9 “Portanto, depois de verificarem a terra necessária aos frades para o lugar, deveriam ir ao bispo da cidade e dizer-lhe: Senhor, por amor de Deus e para a salvação de sua alma, tal pessoa quer nos doar tanta terra para que possamos construir ali um lugar. 10 Por isso, recorremos primeiramente a vós, que sois pai e senhor das almas de todo o rebanho que vos foi confiado, das nossas e de todos os frades que vão morar neste lugar. Por isso, queremos aí edificar, com a bênção de Deus e a vossa” .
11 Dizia isso porque o bem das almas que os frades querem realizar, melhor o obtêm vivendo em paz com os clérigos, granjeando sua amizade e a do povo, do que escandalizando-os, mesmo conquistando o povo. 12 E dizia: “O Senhor chamou-nos para ajudar a sua fé e dos prelados e clérigos da santa Igreja. 13 Por isso, somos sempre obrigados a amá-los, honrá-los e venerá-los quanto pudermos. Pois, se chamam frades menores porque, tanto pelo nome quanto pelo exemplo e pelas obras, devem ser mais humildes do que as outras pessoas deste mundo. 14 E porque, desde o início de minha conversão, o Senhor pôs sua palavra na boca (cf. Ex 4,15; Is 51,16) do bispo de Assis, para que ele sabiamente me aconselhasse e confirmasse no serviço de Cristo. 15 Por isso e por muitas outras qualidades que vejo nos prelados, quero amar, venerar e considerar como meus senhores não só os bispos, mas também os mais pobres sacerdotes.

···

■ OBJETIVOS ■
**a)** Reescreva em forma de lista o parágrafo do texto sobre os frades que começa com "Portanto, depois de verificarem a terra", mantendo seus fatos principais.
**b)** Responda às perguntas abaixo com base no texto sobre os frades:
(i) A quem os frades deveriam ir depois de verificarem a terra necessária para o lugar?
(ii) Segundo o texto, por que eles se chamam frades menores?
(iii) Na frase que começa com "Por isso e por muitas outras qualidades", quem é citado, além dos bispos, entre os que devem ser considerados senhores?
**c)** Dê sequência ao texto sobre os frades a partir da última frase apresentada.
Os itens abaixo são um material à parte, sem ligação com o texto sobre os frades.

···

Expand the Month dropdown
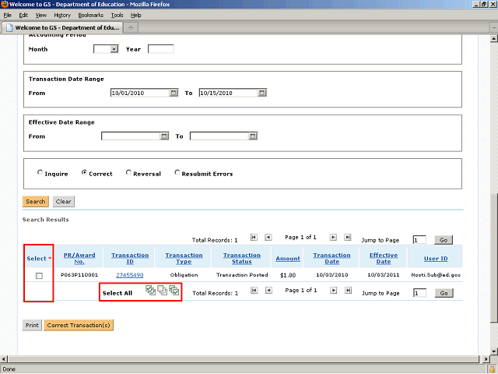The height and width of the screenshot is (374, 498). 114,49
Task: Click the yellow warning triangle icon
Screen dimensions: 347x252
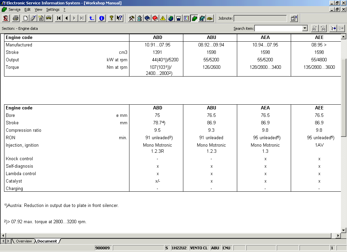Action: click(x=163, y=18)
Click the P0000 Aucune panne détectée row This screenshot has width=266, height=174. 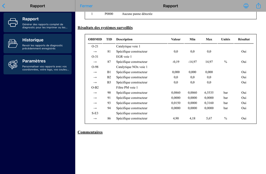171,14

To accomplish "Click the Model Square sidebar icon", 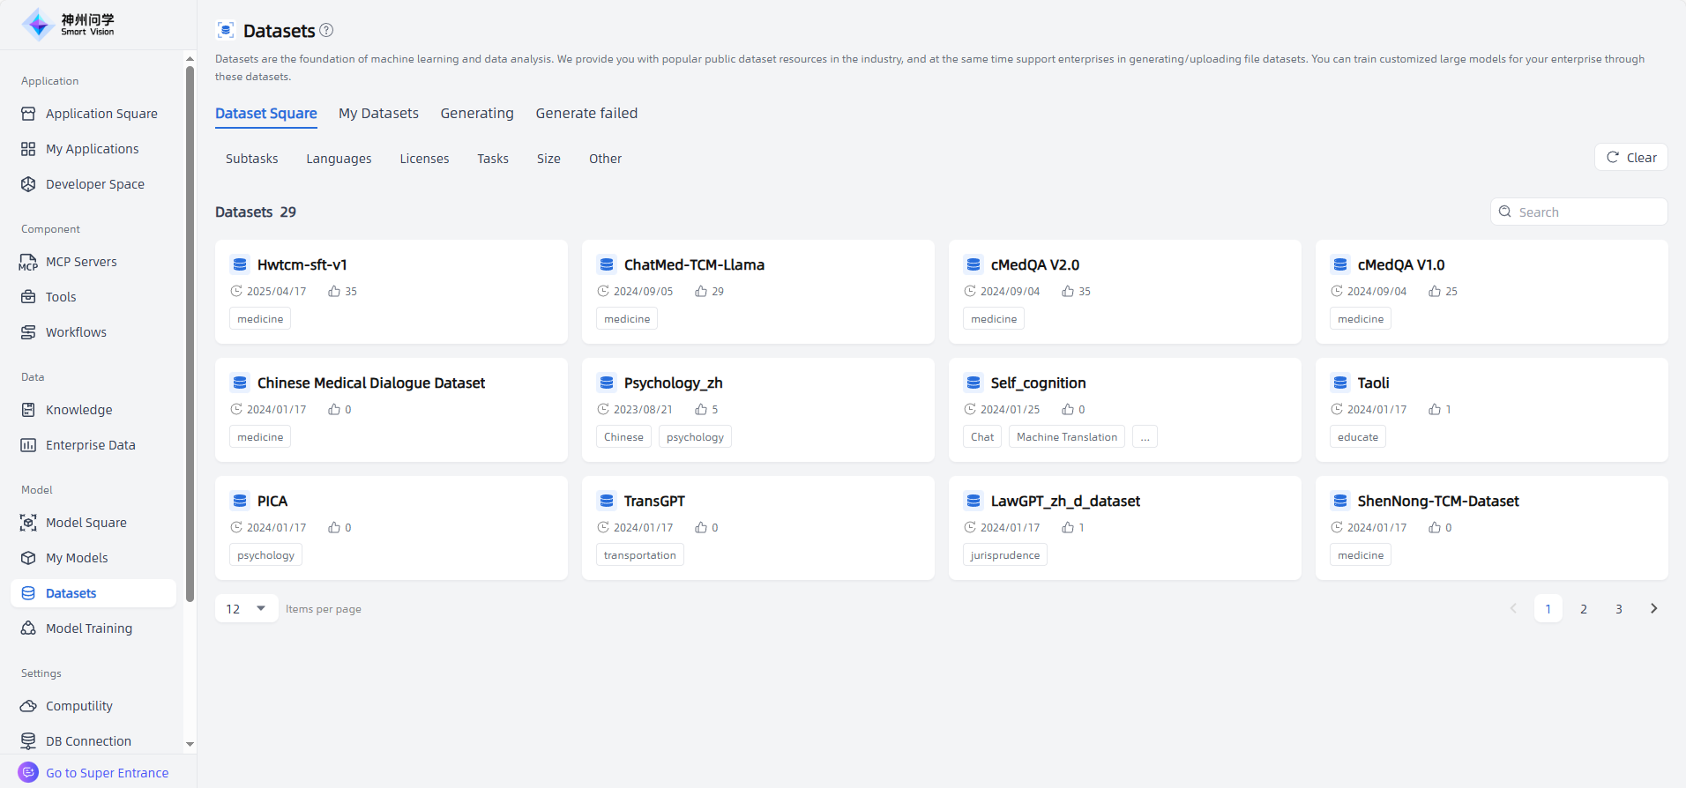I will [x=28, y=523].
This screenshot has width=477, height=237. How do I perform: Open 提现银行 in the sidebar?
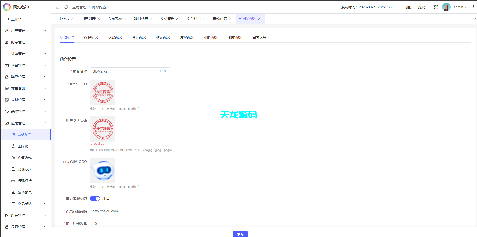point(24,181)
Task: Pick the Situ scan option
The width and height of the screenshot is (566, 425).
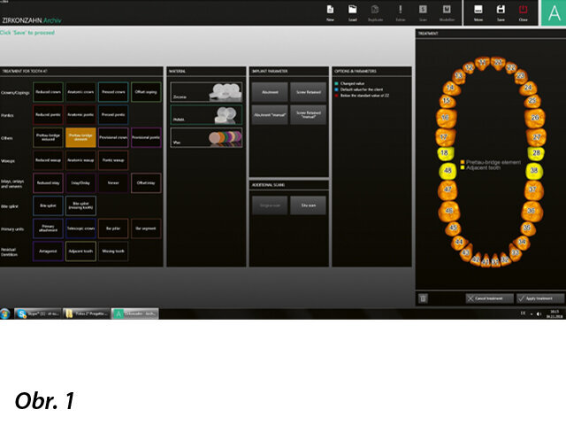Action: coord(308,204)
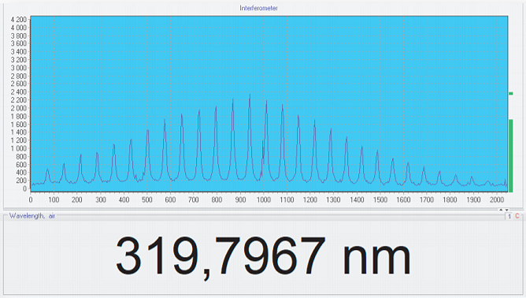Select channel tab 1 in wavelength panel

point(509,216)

···

■ RESULTADOS FINAIS ■
**a)**
Depois de verificarem a terra necessária para o lugar, os frades deveriam:
- ir ao bispo da cidade;
- dizer-lhe que certa pessoa quer doar a eles essa terra para que construam ali um lugar;
- explicar que recorrem primeiro a ele, pai e senhor das almas de todo o rebanho que lhe foi confiado, incluindo as deles e as de todos os frades que vão morar nesse lugar;
- declarar que querem edificar ali com a bênção de Deus e a do bispo.

**b)**
(i) Ao bispo da cidade.
(ii) Porque, pelo nome, pelo exemplo e pelas obras, devem ser mais humildes do que as outras pessoas deste mundo.
(iii) Os mais pobres sacerdotes.

**c)**
Reflexão
Como um texto escrito em 1318, o Espelho da Perfeição, assim como os outros textos franciscanos, deve ser lido de forma contextualizada. As discussões internas da Ordem ficam evidentes no início da obra. Deve-se ou não ter moradias fixas? Como devem ser estas moradias se as tivermos? Qual deve ser nossa postura ao querermos nos fixar em uma cidade? São perguntas essenciais em um momento em que a questão da retomada radical da pobreza está em pauta.
E para nós seculares, como devem ressoar estas dúvidas e as respostas que o autor coloca na boca de Francisco? Primeiro, o local deve mostrar que quem mora ali é pobre e simples. Às vezes temos a vontade de comprar um grande sítio, do qual não temos necessidade. Terra que não vai ser usada para nada. Para alimentar ninguém. Será que isso é correto? O fundador deixa claro que não.
Segundo Frei Almir Guimarães:
"A pobreza franciscana é um lugar social de solidariedade. Francisco pedirá a seus irmãos não somente que visitem os pobres, mas vivam entre eles, servi-los como pobres servem a pobres, submissos a todos. Os frades deveriam se assemelhar a eles por seu modo de vida e por sua mentalidade de desapropriação. Francisco não separa a pobreza material da pobreza em espírito tanto para os frades quanto para os leigos casados que queriam viver à maneira do Poverello".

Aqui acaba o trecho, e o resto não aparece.